Y sin embargo, empezamos cada juicio con ella.

La selección del jurado en el caso California versus Elliot empezó puntualmente en la sala del juez James P. Stanton a las diez de la mañana del jueves. La sala estaba repleta, en buena parte con el venire -los ochenta potenciales miembros del jurado llamados aleatoriamente del pozo de jurados de la quinta planta del edificio del tribunal penal- y en buena parte con periodistas, profesionales del tribunal, portadores de buena voluntad e incluso mirones que habían conseguido entrar.

Me senté a la mesa de la defensa con mi cliente, cumpliendo con su deseo de un equipo legal de una sola persona. Delante de mí tenía una carpeta abierta, un bloc de post-it y tres rotuladores diferentes: rojo, azul y negro. En la oficina, había preparado el terreno usando una regla para dibujar una cuadrícula. Había doce bloques, todos del tamaño de un post-it. Cada bloque era para uno de los doce jurados que podían ser elegidos para sentarse a juzgar a Walter Elliot. Algunos abogados usaban ordenadores para llevar el control de potenciales jurados. Incluso tenían software que podía aportar la información revelada durante el proceso de selección, filtrarla mediante programas de reconocimiento de patrones sociopolíticos y escupir al instante recomendaciones sobre la conveniencia de aceptar o rechazar a un miembro del jurado. Yo seguía usando el sistema de rejilla de la vieja escuela desde mis tiempos de abogado novato en el turno de oficio. Siempre me había funcionado bien y no iba a cambiarlo entonces. No quería usar el instinto de un ordenador cuando se trataba de elegir un jurado, quería usar el mío. Un ordenador no puede oír cómo alguien da una respuesta. No puede ver los ojos de alguien cuando miente.

El funcionamiento consiste en que el juez tiene una lista generada por ordenador a partir de la cual llama a doce ciudadanos del venire , y éstos toman asiento en la tribuna del jurado. En ese punto, cada uno de ellos es miembro del jurado. Pero sólo conservarán sus asientos si sobreviven al voir dire : un interrogatorio sobre su trasfondo personal y sobre sus puntos de vista y comprensión de la ley. Se trata de un proceso. El juez les plantea una serie de preguntas básicas y a continuación los abogados tienen la oportunidad de seguir con cuestiones más específicas.
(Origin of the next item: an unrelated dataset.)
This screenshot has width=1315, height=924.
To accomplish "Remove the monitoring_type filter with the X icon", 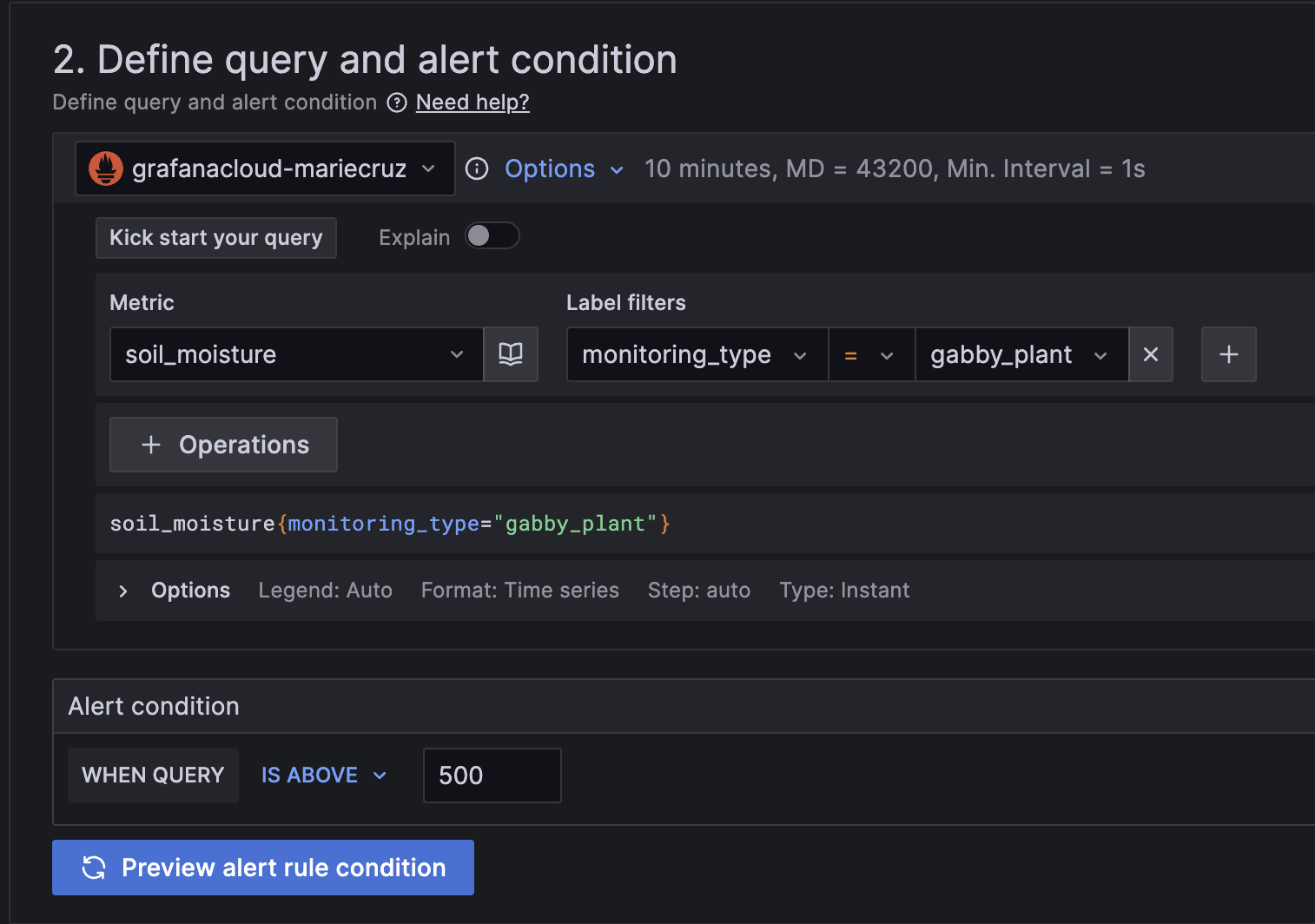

Los jurados pueden ser retirados de la tribuna de dos formas. Pueden ser rechazados por causa fundada, si muestran a través de sus respuestas, de su actitud o incluso por sus circunstancias vitales que no poseen credibilidad para ser jueces justos o escuchar el caso con una mentalidad abierta. Los letrados disponen de un número ilimitado de recusaciones fundadas. En ocasiones, el juez mismo veta a alguien por causa fundada antes de que el fiscal o el abogado defensor planteen siquiera una objeción. Siempre he creído que la forma más rápida de salir de un jurado es anunciar que estás convencido de que todos los policías mienten o de que todos los policías tienen siempre razón. De un modo u otro, las ideas preconcebidas equivalen a una recusación fundada.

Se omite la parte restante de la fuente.